A house at the corner of Elandsgracht and Lijnbaansgracht, in the center of Amsterdam, sports a message spelled out in huge, white letters on a black background: “Lees De Bijbel Het Boek voor U” — Dutch for “Read The Bible The Book For You”. Yes, no punctuation.
Most Amsterdammers are familiar with the sign, but don’t quite know why it’s there.
The sign has been displayed since 1968, when a real estate agent by the name of Heule had it commissioned.
It was one way in which he wanted to share his Christian faith.
Just before he died he asked his son not to remove the sign, and reportedly that son will in turn ask his son to not remove it either.
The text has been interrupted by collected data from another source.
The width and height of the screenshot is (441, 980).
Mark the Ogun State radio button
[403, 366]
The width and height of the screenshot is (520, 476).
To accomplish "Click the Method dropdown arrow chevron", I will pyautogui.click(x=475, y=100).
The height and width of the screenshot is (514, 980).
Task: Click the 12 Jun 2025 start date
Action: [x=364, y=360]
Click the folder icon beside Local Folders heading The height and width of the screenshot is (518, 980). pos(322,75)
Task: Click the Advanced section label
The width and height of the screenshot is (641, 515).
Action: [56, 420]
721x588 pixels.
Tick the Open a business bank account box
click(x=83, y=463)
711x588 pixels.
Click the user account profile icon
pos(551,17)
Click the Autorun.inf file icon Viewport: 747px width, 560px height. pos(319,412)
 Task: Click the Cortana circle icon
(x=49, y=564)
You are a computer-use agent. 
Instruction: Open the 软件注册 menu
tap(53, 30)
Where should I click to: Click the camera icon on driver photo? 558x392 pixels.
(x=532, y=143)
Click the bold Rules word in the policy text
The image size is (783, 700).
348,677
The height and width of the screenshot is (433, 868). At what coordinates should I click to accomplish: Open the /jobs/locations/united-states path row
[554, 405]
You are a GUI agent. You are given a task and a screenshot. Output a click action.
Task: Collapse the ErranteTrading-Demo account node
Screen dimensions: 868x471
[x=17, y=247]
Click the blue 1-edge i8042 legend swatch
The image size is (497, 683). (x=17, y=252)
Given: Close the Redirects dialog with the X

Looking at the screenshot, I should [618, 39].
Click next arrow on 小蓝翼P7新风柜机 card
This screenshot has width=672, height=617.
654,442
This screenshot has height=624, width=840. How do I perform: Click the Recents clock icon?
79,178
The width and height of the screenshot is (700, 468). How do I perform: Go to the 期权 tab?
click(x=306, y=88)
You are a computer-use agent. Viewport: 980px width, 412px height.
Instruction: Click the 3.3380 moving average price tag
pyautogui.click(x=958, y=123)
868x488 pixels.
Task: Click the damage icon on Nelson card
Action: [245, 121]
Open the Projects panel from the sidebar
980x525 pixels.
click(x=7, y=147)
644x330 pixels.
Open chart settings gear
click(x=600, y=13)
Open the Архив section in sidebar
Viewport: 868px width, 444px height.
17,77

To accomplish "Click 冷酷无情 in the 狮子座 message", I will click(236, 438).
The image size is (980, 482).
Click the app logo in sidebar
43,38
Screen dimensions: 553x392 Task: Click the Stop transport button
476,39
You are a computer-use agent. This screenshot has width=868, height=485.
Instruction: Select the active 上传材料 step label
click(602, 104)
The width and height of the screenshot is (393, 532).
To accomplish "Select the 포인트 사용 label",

One wonders how effective the recommendation is. At present, less than three percent of Amsterdammers still attend church on a regular basis.
Amsterdam is home to people from some 180 people groups — making it the most multicultural city in the world. Consequently, one finds adherents of many different faiths.
Yet most citizens don’t bother with religion at all, and – purposely or not — are into atheism and secularism.
There is also a large contingent of ‘salad bar’ believers — the ‘spiritual but not religious‘ crowd that picks and chooses, mixes and matches beliefs and practices, without regard to doctrine or principle other than “What’s true for you is true for you.”
Often when I walk past this place — or pass by in bus or tram — I hear people comment on the ‘Lees De Bijbel’ sign. Many such comments are crude, thoughtless or just plain dumb.
One comment I heard stuck with me, though. A child asked, “What is a Bible, grandpa?”
“Like it says, it’s a book,” he replied. “It’s book many people don’t want to read.”
“Because it contains truth.”
I didn’t hear the rest of the conversation, but wish that I had.